WHAT YOU WILL DO: Give back every line of the entries below word for word, leaving out the pictures.
======== EXTRACTED DATA ========
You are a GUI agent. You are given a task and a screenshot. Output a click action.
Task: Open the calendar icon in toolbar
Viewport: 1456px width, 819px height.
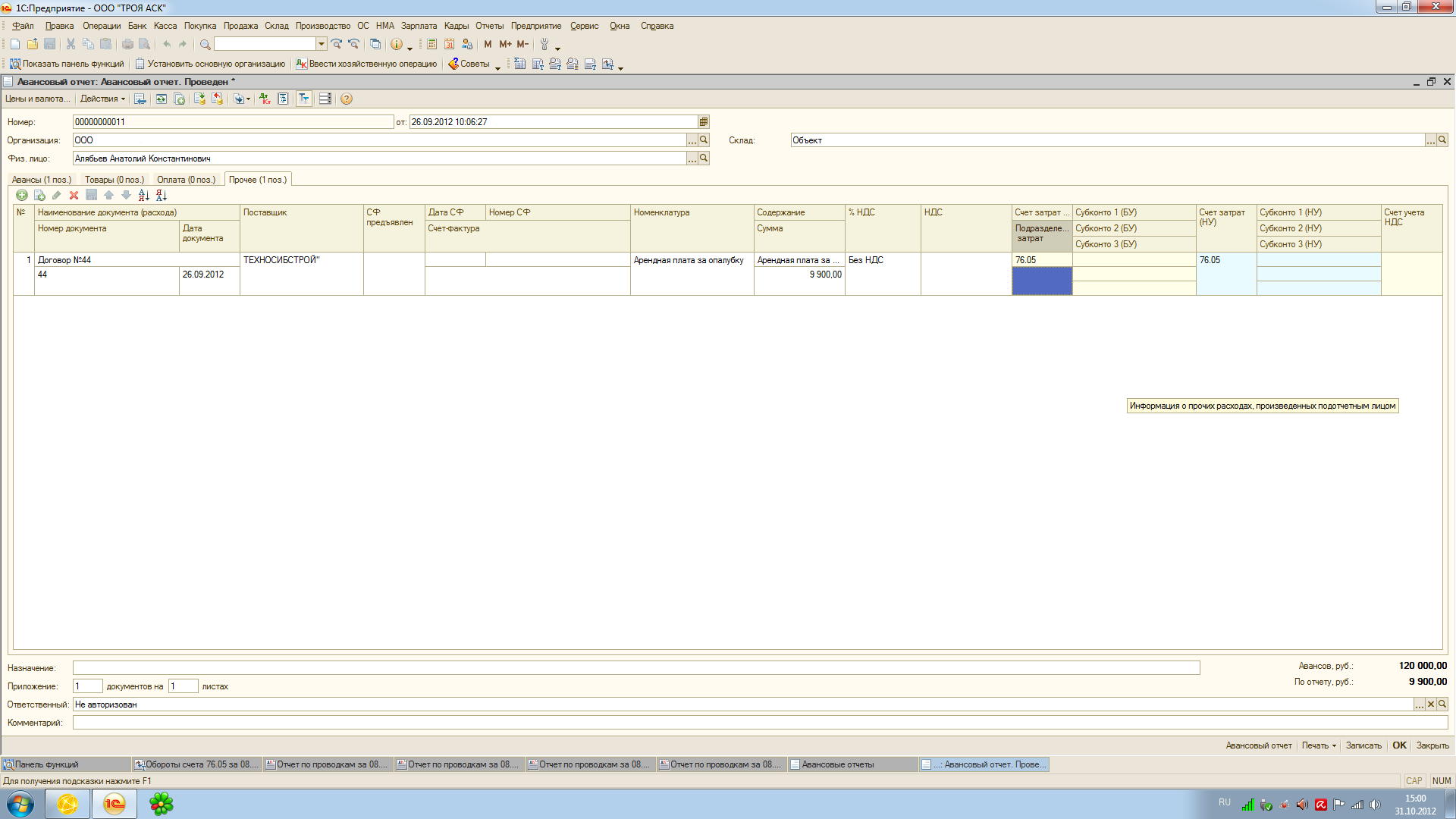click(x=449, y=44)
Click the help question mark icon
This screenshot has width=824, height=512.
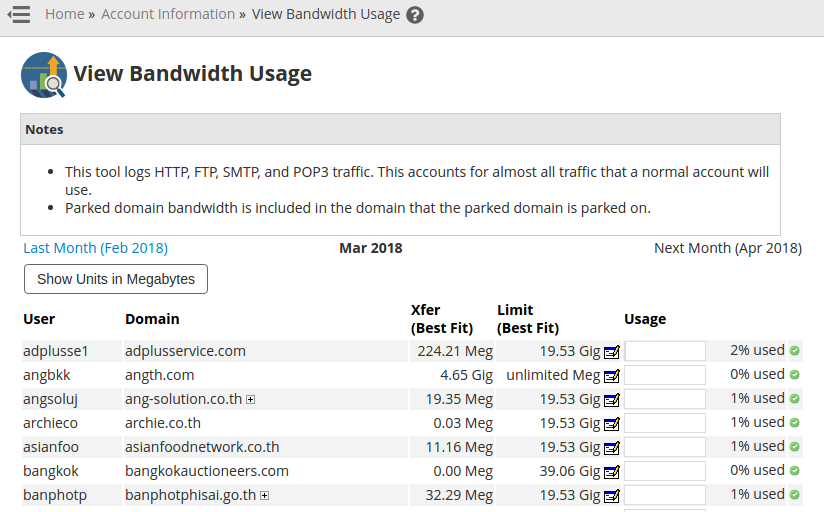click(415, 15)
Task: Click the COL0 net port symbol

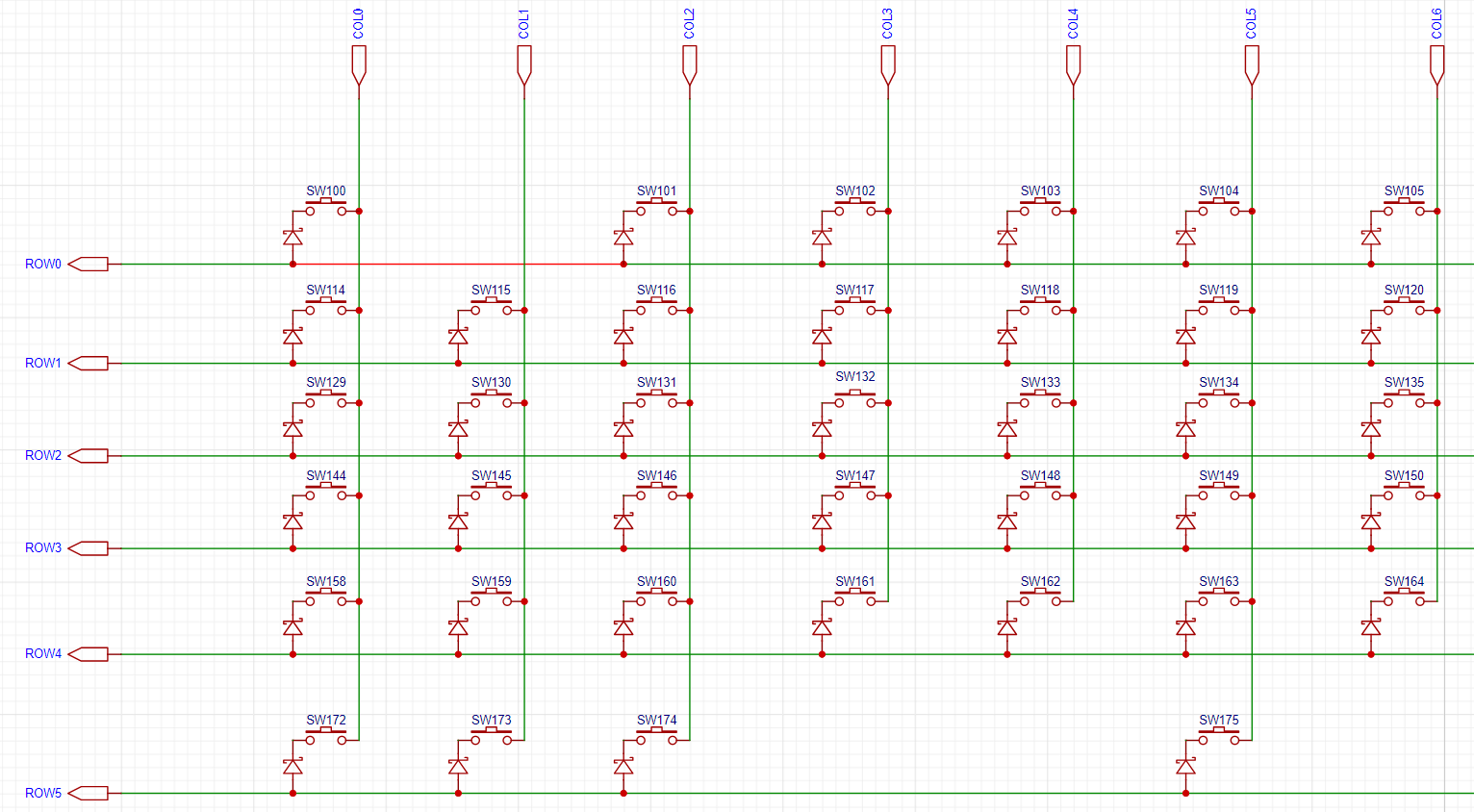Action: tap(359, 65)
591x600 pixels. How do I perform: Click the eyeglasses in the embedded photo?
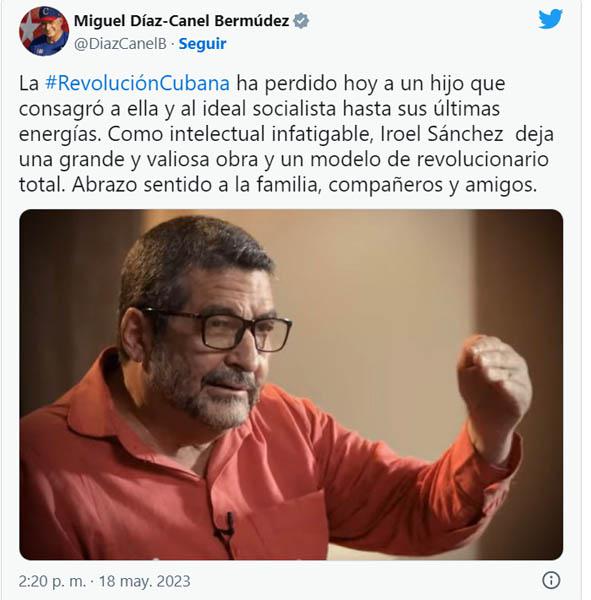(x=218, y=327)
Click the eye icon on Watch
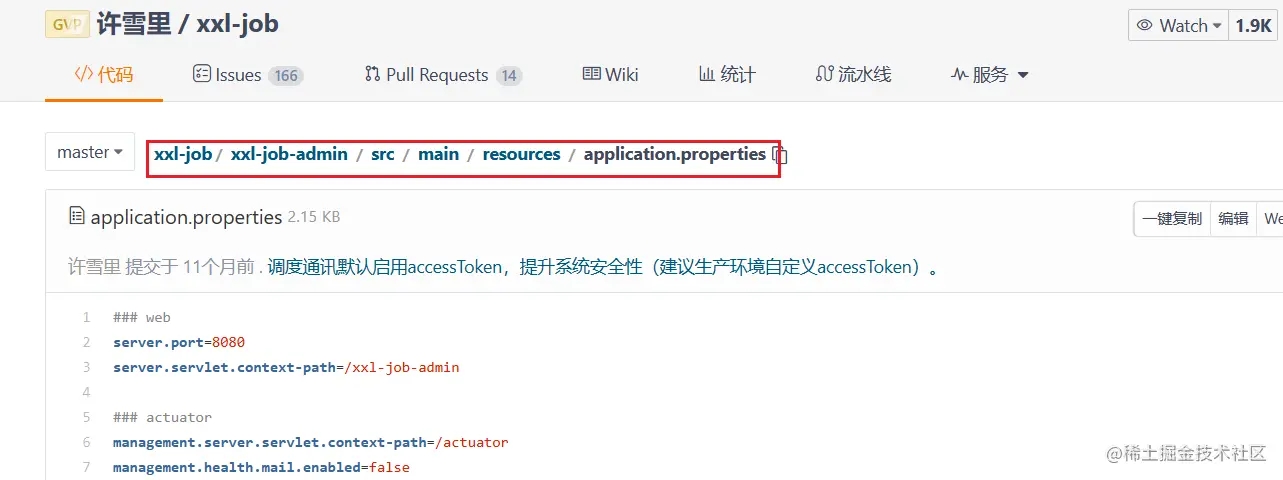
========
PROBLEM SOLUTION:
You are a GUI agent. You are given a task and a screenshot. Output a click action.
Task: Open the calendar icon in toolbar
Viewport: 1456px width, 819px height.
click(x=449, y=44)
Click the help question mark icon
This screenshot has width=824, height=512.
click(415, 15)
Task: Click the COL0 net port symbol

Action: tap(359, 65)
591x600 pixels. How do I perform: Click the eyeglasses in the embedded photo?
(x=218, y=327)
Click the eye icon on Watch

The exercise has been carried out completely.